• [RAW DATA]
+ + + + +

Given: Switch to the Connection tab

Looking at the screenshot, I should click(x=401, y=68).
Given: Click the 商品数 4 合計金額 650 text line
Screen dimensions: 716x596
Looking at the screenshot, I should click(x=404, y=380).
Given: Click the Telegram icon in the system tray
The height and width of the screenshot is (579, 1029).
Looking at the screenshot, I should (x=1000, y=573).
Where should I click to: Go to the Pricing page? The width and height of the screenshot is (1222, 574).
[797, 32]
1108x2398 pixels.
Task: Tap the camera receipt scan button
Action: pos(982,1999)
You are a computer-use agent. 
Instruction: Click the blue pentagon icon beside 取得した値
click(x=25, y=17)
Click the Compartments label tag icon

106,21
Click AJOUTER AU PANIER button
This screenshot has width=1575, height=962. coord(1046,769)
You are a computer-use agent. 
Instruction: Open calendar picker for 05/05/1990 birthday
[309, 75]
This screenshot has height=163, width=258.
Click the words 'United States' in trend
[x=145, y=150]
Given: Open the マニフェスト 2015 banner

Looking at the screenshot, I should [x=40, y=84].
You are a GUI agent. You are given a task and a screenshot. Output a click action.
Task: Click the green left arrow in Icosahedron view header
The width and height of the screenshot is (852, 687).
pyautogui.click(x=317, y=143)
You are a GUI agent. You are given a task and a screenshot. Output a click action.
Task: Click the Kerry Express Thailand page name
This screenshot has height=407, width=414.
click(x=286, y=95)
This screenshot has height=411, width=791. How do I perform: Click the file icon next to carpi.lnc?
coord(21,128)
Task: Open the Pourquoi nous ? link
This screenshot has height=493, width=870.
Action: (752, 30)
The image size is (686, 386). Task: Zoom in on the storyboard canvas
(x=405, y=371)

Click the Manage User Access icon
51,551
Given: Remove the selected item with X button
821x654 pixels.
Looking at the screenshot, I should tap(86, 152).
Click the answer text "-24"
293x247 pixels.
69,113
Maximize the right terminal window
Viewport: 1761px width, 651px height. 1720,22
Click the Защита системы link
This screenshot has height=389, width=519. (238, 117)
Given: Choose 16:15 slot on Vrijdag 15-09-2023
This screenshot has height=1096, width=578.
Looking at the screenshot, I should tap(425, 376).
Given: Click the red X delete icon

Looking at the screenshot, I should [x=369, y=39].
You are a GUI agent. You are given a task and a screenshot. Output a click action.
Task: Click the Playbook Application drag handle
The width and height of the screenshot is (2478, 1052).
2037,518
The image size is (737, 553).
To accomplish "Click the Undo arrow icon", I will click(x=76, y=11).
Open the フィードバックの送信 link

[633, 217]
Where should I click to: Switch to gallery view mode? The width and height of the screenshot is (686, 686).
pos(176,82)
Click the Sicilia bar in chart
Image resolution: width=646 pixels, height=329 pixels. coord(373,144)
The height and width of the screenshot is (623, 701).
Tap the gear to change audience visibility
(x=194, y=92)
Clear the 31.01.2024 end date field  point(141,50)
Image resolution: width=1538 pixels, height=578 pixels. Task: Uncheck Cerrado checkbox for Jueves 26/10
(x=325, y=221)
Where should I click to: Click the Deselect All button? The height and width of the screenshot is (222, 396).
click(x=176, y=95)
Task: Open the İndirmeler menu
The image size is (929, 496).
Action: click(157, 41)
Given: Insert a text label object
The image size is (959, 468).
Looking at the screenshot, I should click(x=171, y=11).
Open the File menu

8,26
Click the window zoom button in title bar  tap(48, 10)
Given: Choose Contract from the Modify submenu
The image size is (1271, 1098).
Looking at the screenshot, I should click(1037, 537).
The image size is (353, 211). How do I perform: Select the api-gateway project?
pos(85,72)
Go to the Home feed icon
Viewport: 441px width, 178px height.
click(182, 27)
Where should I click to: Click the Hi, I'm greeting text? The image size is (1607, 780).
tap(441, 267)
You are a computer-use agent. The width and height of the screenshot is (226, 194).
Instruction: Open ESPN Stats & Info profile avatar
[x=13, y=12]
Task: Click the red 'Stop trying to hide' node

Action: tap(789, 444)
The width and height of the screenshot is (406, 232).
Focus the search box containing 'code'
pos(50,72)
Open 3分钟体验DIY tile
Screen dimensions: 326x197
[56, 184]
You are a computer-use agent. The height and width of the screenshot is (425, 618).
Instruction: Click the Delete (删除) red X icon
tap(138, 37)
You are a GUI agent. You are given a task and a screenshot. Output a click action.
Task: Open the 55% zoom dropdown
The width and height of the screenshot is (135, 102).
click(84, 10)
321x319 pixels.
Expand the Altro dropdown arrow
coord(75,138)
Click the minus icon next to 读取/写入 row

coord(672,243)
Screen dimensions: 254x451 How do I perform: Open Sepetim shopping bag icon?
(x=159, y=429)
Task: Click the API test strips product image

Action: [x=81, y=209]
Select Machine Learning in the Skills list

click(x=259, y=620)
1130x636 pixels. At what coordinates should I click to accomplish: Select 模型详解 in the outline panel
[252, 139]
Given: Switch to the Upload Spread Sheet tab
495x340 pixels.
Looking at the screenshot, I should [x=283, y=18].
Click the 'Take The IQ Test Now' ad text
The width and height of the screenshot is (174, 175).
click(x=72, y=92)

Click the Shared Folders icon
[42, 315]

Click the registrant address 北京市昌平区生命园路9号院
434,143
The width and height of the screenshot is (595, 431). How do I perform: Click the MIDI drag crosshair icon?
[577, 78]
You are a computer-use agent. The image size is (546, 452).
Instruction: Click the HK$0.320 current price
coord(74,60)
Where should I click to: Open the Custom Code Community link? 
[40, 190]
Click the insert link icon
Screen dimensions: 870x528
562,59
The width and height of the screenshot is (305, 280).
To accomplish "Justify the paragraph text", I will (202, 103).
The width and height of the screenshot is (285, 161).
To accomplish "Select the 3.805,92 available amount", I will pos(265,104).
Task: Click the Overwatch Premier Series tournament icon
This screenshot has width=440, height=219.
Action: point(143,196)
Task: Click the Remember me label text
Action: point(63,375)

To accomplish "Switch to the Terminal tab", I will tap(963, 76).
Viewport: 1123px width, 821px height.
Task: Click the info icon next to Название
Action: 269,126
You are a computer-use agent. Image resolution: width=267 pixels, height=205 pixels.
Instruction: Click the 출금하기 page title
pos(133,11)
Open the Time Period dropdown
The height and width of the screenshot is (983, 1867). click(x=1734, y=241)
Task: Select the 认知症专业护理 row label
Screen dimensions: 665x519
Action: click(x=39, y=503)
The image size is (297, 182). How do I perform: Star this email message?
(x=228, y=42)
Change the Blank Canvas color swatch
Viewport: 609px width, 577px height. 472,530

+ + + + +

• [GOAL] Give every line of the records above as a JSON list of strings, one string per line, leaving out blank lines.

• [TASK ANSWER]
[
  "Given: Switch to the Connection tab",
  "Looking at the screenshot, I should click(x=401, y=68).",
  "Given: Click the 商品数 4 合計金額 650 text line",
  "Screen dimensions: 716x596",
  "Looking at the screenshot, I should click(x=404, y=380).",
  "Given: Click the Telegram icon in the system tray",
  "The height and width of the screenshot is (579, 1029).",
  "Looking at the screenshot, I should (x=1000, y=573).",
  "Where should I click to: Go to the Pricing page? The width and height of the screenshot is (1222, 574).",
  "[797, 32]",
  "1108x2398 pixels.",
  "Task: Tap the camera receipt scan button",
  "Action: pos(982,1999)",
  "You are a computer-use agent. ",
  "Instruction: Click the blue pentagon icon beside 取得した値",
  "click(x=25, y=17)",
  "Click the Compartments label tag icon",
  "106,21",
  "Click AJOUTER AU PANIER button",
  "This screenshot has width=1575, height=962. coord(1046,769)",
  "You are a computer-use agent. ",
  "Instruction: Open calendar picker for 05/05/1990 birthday",
  "[309, 75]",
  "This screenshot has height=163, width=258.",
  "Click the words 'United States' in trend",
  "[x=145, y=150]",
  "Given: Open the マニフェスト 2015 banner",
  "Looking at the screenshot, I should [x=40, y=84].",
  "You are a GUI agent. You are given a task and a screenshot. Output a click action.",
  "Task: Click the green left arrow in Icosahedron view header",
  "The width and height of the screenshot is (852, 687).",
  "pyautogui.click(x=317, y=143)",
  "You are a GUI agent. You are given a task and a screenshot. Output a click action.",
  "Task: Click the Kerry Express Thailand page name",
  "This screenshot has height=407, width=414.",
  "click(x=286, y=95)",
  "This screenshot has height=411, width=791. How do I perform: Click the file icon next to carpi.lnc?",
  "coord(21,128)",
  "Task: Open the Pourquoi nous ? link",
  "This screenshot has height=493, width=870.",
  "Action: (752, 30)",
  "The image size is (686, 386). Task: Zoom in on the storyboard canvas",
  "(x=405, y=371)",
  "Click the Manage User Access icon",
  "51,551",
  "Given: Remove the selected item with X button",
  "821x654 pixels.",
  "Looking at the screenshot, I should tap(86, 152).",
  "Click the answer text \"-24\"",
  "293x247 pixels.",
  "69,113",
  "Maximize the right terminal window",
  "Viewport: 1761px width, 651px height. 1720,22",
  "Click the Защита системы link",
  "This screenshot has height=389, width=519. (238, 117)",
  "Given: Choose 16:15 slot on Vrijdag 15-09-2023",
  "This screenshot has height=1096, width=578.",
  "Looking at the screenshot, I should tap(425, 376).",
  "Given: Click the red X delete icon",
  "Looking at the screenshot, I should [x=369, y=39].",
  "You are a GUI agent. You are given a task and a screenshot. Output a click action.",
  "Task: Click the Playbook Application drag handle",
  "The width and height of the screenshot is (2478, 1052).",
  "2037,518",
  "The image size is (737, 553).",
  "To accomplish \"Click the Undo arrow icon\", I will click(x=76, y=11).",
  "Open the フィードバックの送信 link",
  "[633, 217]",
  "Where should I click to: Switch to gallery view mode? The width and height of the screenshot is (686, 686).",
  "pos(176,82)",
  "Click the Sicilia bar in chart",
  "Image resolution: width=646 pixels, height=329 pixels. coord(373,144)",
  "The height and width of the screenshot is (623, 701).",
  "Tap the gear to change audience visibility",
  "(x=194, y=92)",
  "Clear the 31.01.2024 end date field  point(141,50)",
  "Image resolution: width=1538 pixels, height=578 pixels. Task: Uncheck Cerrado checkbox for Jueves 26/10",
  "(x=325, y=221)",
  "Where should I click to: Click the Deselect All button? The height and width of the screenshot is (222, 396).",
  "click(x=176, y=95)",
  "Task: Open the İndirmeler menu",
  "The image size is (929, 496).",
  "Action: click(157, 41)",
  "Given: Insert a text label object",
  "The image size is (959, 468).",
  "Looking at the screenshot, I should click(x=171, y=11).",
  "Open the File menu",
  "8,26",
  "Click the window zoom button in title bar  tap(48, 10)",
  "Given: Choose Contract from the Modify submenu",
  "The image size is (1271, 1098).",
  "Looking at the screenshot, I should click(1037, 537).",
  "The image size is (353, 211). How do I perform: Select the api-gateway project?",
  "pos(85,72)",
  "Go to the Home feed icon",
  "Viewport: 441px width, 178px height.",
  "click(182, 27)",
  "Where should I click to: Click the Hi, I'm greeting text? The image size is (1607, 780).",
  "tap(441, 267)",
  "You are a computer-use agent. The width and height of the screenshot is (226, 194).",
  "Instruction: Open ESPN Stats & Info profile avatar",
  "[x=13, y=12]",
  "Task: Click the red 'Stop trying to hide' node",
  "Action: tap(789, 444)",
  "The width and height of the screenshot is (406, 232).",
  "Focus the search box containing 'code'",
  "pos(50,72)",
  "Open 3分钟体验DIY tile",
  "Screen dimensions: 326x197",
  "[56, 184]",
  "You are a computer-use agent. The height and width of the screenshot is (425, 618).",
  "Instruction: Click the Delete (删除) red X icon",
  "tap(138, 37)",
  "You are a GUI agent. You are given a task and a screenshot. Output a click action.",
  "Task: Open the 55% zoom dropdown",
  "The width and height of the screenshot is (135, 102).",
  "click(84, 10)",
  "321x319 pixels.",
  "Expand the Altro dropdown arrow",
  "coord(75,138)",
  "Click the minus icon next to 读取/写入 row",
  "coord(672,243)",
  "Screen dimensions: 254x451 How do I perform: Open Sepetim shopping bag icon?",
  "(x=159, y=429)",
  "Task: Click the API test strips product image",
  "Action: [x=81, y=209]",
  "Select Machine Learning in the Skills list",
  "click(x=259, y=620)",
  "1130x636 pixels. At what coordinates should I click to accomplish: Select 模型详解 in the outline panel",
  "[252, 139]",
  "Given: Switch to the Upload Spread Sheet tab",
  "495x340 pixels.",
  "Looking at the screenshot, I should [x=283, y=18].",
  "Click the 'Take The IQ Test Now' ad text",
  "The width and height of the screenshot is (174, 175).",
  "click(x=72, y=92)",
  "Click the Shared Folders icon",
  "[42, 315]",
  "Click the registrant address 北京市昌平区生命园路9号院",
  "434,143",
  "The width and height of the screenshot is (595, 431). How do I perform: Click the MIDI drag crosshair icon?",
  "[577, 78]",
  "You are a computer-use agent. The image size is (546, 452).",
  "Instruction: Click the HK$0.320 current price",
  "coord(74,60)",
  "Where should I click to: Open the Custom Code Community link? ",
  "[40, 190]",
  "Click the insert link icon",
  "Screen dimensions: 870x528",
  "562,59",
  "The width and height of the screenshot is (305, 280).",
  "To accomplish \"Justify the paragraph text\", I will (202, 103).",
  "The width and height of the screenshot is (285, 161).",
  "To accomplish \"Select the 3.805,92 available amount\", I will pos(265,104).",
  "Task: Click the Overwatch Premier Series tournament icon",
  "This screenshot has width=440, height=219.",
  "Action: point(143,196)",
  "Task: Click the Remember me label text",
  "Action: point(63,375)",
  "To accomplish \"Switch to the Terminal tab\", I will tap(963, 76).",
  "Viewport: 1123px width, 821px height.",
  "Task: Click the info icon next to Название",
  "Action: 269,126",
  "You are a computer-use agent. Image resolution: width=267 pixels, height=205 pixels.",
  "Instruction: Click the 출금하기 page title",
  "pos(133,11)",
  "Open the Time Period dropdown",
  "The height and width of the screenshot is (983, 1867). click(x=1734, y=241)",
  "Task: Select the 认知症专业护理 row label",
  "Screen dimensions: 665x519",
  "Action: click(x=39, y=503)",
  "The image size is (297, 182). How do I perform: Star this email message?",
  "(x=228, y=42)",
  "Change the Blank Canvas color swatch",
  "Viewport: 609px width, 577px height. 472,530"
]